WEFTEC 2019, the Water Environment Federation’s Technical Exhibition and Conference, will be held September 21-25 in Chicago. This episode provides a preview of content in the program topic areas of research, utility management, future issues, and municipal design, including suggestions for highly recommended sessions to attend.
Brown is a Research Professor in the School of Environmental and Forest
Sciences at the University of Washington. In this episode, Sally says biosolids
are a science communication tool for the public, particularly as learning about
the benefits help them get over the yuck factor. She also discusses innovative
ways to use biosolids, including in urban stormwater management and growing cannabis.
Sally says decades of research have shown biosolids to be safe and the sector
must talk about the low level of risk from contaminants including PFAS compared
to other household sources.
Greg Quist is CEO of SmartCover Systems, on the Board of Directors of the Rincon del Diablo Municipal Water District, and Chair of the Urban Water Institute. In this episode Greg discusses real-time monitoring of sewers and the role of smartphones and satellites in water management. He talks about founding a number of water companies and his frustration with the sector’s slow adoption of technology. Greg also shares his views on water in Southern California, including the changes he has seen and optimism for solutions.
Jim Cooper is Intelligent Water Lead at Arcadis. In this episode Jim discusses a new report done in collaboration with Bluefield Research on how artificial intelligence and predictive analytics can help address two human-centric challenges facing the water sector: affordability and resilience. He explains the concept of collective intelligence, which is “people plus technology,” and how a digital future can empower employees, not replace them. Jim says the sector is at a tipping point where early adopters of intelligent water are reaping multifaceted benefits.
Adam Davis is Senior Counsel at DHM Research. In this episode Adam discusses results of a national opinion survey conducted with Blue Drop that found one-third of people do not know the source of their drinking water and two-thirds do not know the destination of their wastewater after it is cleaned. He also shares that 50 percent aren’t familiar with the quality of their drinking water and three-quarters don’t know about water infrastructure projects in their community. Adam explains how a lack of public awareness can lead to other types of infrastructure and services being prioritized for investment before water. He says it is important for utilities to poll locally, engage customers, use focus groups, and partner with other organizations as a way to build relationships.
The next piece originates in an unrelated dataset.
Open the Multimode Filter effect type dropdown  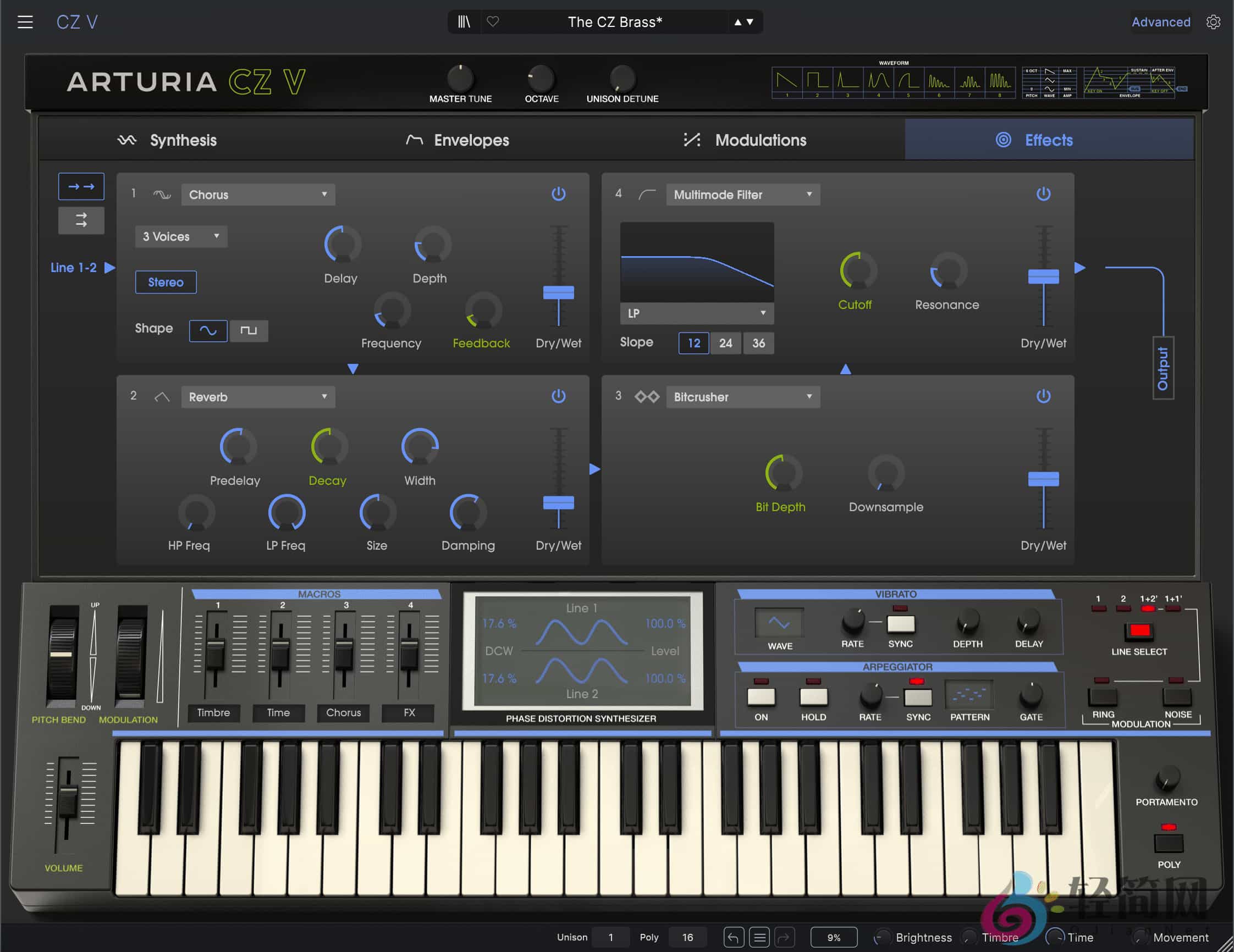(x=742, y=194)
Mark Schleifstein is a Pulitzer Prize-winning environmental reporter for The Times-Picayune in New Orleans and for NOLA.com. In this episode Mark explains why he has stayed in environmental reporting for 35 years, how major cuts to newsrooms have impacted journalism, and what types of water stories resonate with the public. He talks about several high-profile issues he has covered including the loss of wetlands along Louisiana’s coast, health of the Mississippi River, dead zone in the Gulf of Mexico, impacts of the BP oil spill, and Hurricane Katrina. Mark also discusses the infrastructure challenges in New Orleans and provides advice for water utilities on working with the media.